Chris Nunn’s career as one of the most recognisable public faces in Australia’s Paralympics community has reached extraordinary heights.
Born in Maffra, a Victorian town in the Shire of Wellington before moving to a farm near Myponga in South Australia, Nunn got his first taste of big stage competition in Brisbane at the 1982 Commonwealth Games before retiring in 1989.
He dabbled in coaching during his athletics career, most notably in the lead-up to the 1984 Olympic Games in Los Angeles and this would underpin his ascent in athletics in Australia over the next three decades.
He became the Head Coach of Australia’s Paralympics program at the AIS in 1996 and in doing so became the first-ever full-time Paralympics coach in the world.
In 1998 he was recognised as the Australian Paralympics Coach of the year and also took out the Confederation of Australian Sport Dawn Fraser Award before receiving the Medal of the Order of Australia in 2002. Nunn oversaw four successive Paralympic Games from 1988 to 2000 as a coach and was the head coach in Sydney in 2000.
Under his tutelage, the Australian athletics team won 35 gold, 15 silver, and 16 bronze medals at the 2000 games in Sydney. Later in 2009, Nunn re-entered the Paralympics world when he was appointed as high-performance manager of the Australian Paralympic Committee.
He is currently employed as a project coordinator with the Oceania Paralympic Committee, where he is charged with overseeing the development of several countries in the Pacific region endeavoring to enter the international Paralympics movement.
Speaking on Flow FM’s Sports Fix earlier, Nunn didn’t mince his words when describing the nature of the challenges some Oceania-based nations are faced with when it comes to competing on the international stage.
“I’ve been working for a decade with seven of the Pacific Island group of countries and five of those could not even afford to go to the [2021 Paralympic] games," said Nunn.
"We have athletes that would’ve made finals, we have athletes that may have potentially gone close to medals – they sat at home.
“We’re in a period of reflection now and certainly, the games did highlight the difference between having money and not having money and also what focus was put around the money that was available.”
This year’s showpiece Paralympics event in Tokyo was also a bone of contention for the 62-year old. Nunn was compelled by a moral obligation not to attend his first Paralympics event this year despite having attended all but one of the ‘Games of the Paralympiad’ since 1984.

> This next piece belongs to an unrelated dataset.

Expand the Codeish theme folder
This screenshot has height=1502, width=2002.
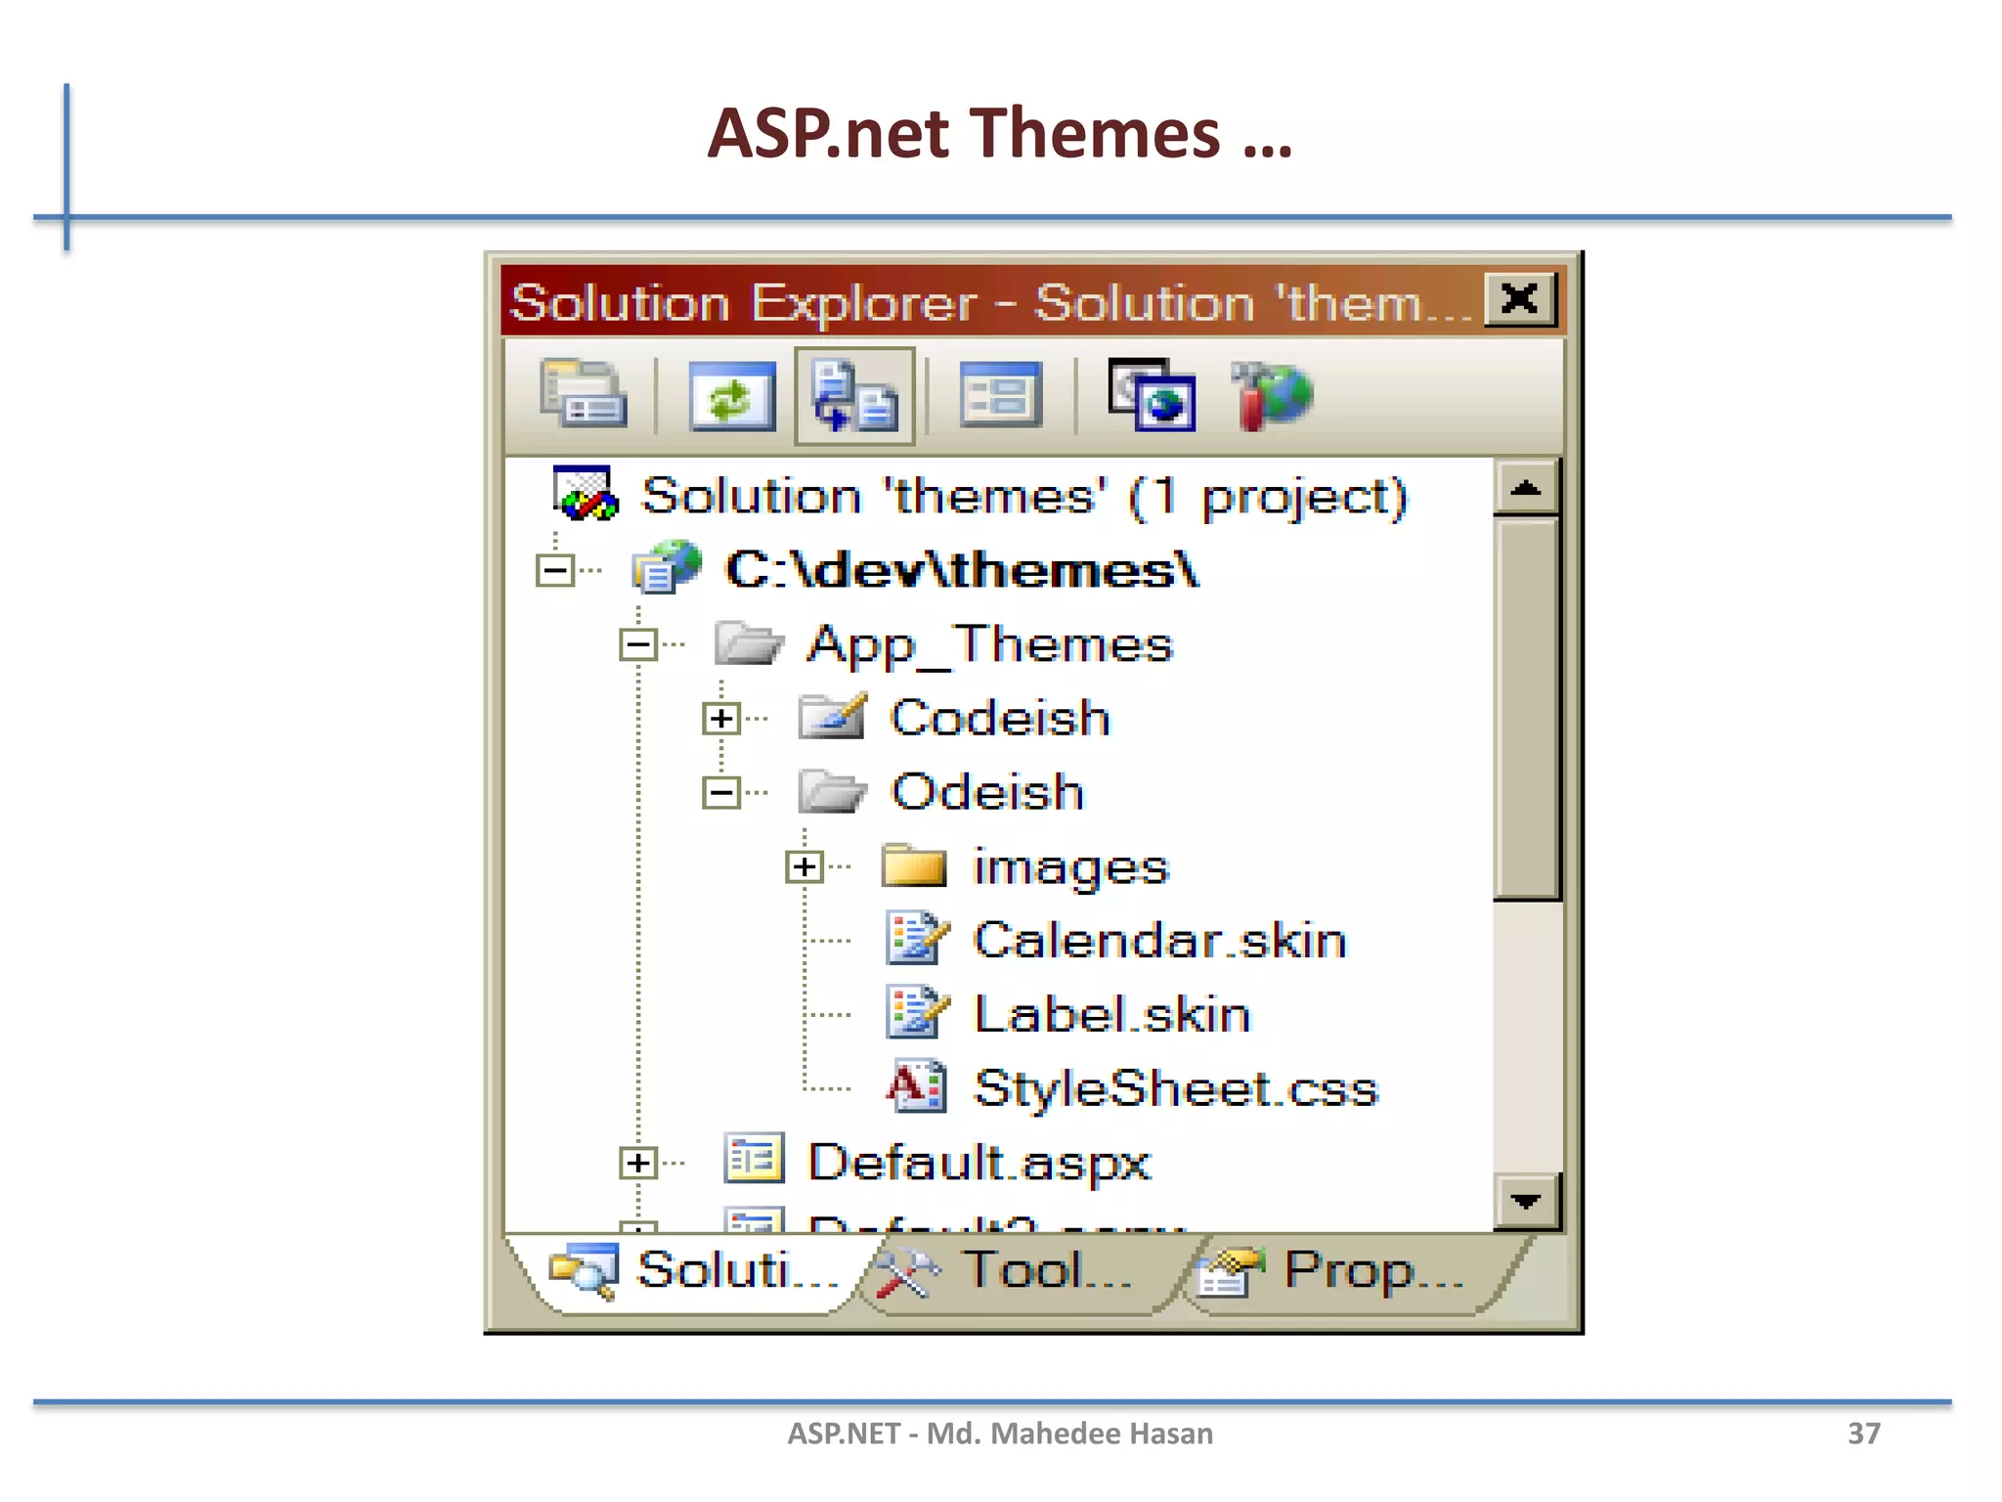pos(720,719)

“For two reasons I chose not to go to the games, first of all – the athletes and coaches I’d been working with in the islands were not going to be there, so I would’ve felt like one of the entitled few to go to the games knowing people who were out training on a regular basis weren’t even able to go to the games.”
Nunn also referenced a need to be home with his family at a time when he was expecting a grandchild.
“Secondly, I think we might be underestimating the impact on families that covid has had...I’ve got a family of four of my own children, I’ve got grandchildren, I would’ve been missing birthdays which happens every time I go to the games and we’re also expecting another grandchild any day.”
When recounting some of the most memorable moments he’s experienced across his career in high performance, Nunn singled out the 2000 Paralympic Games in Sydney as a historically significant event that propelled Paralympic sport into the international limelight.
“In my view of being to eight different games, that was the landmark event for Paralympic acceptance around the world.”
“The Australians embraced the para-athletes, it was highly emotive, but we showed the athletes if they turned up and fought like athletes, the coaching and support structures around them would treat them like athletes which was a very different mindset to 10 years beforehand...all the teams around the world used to travel as disability groups.”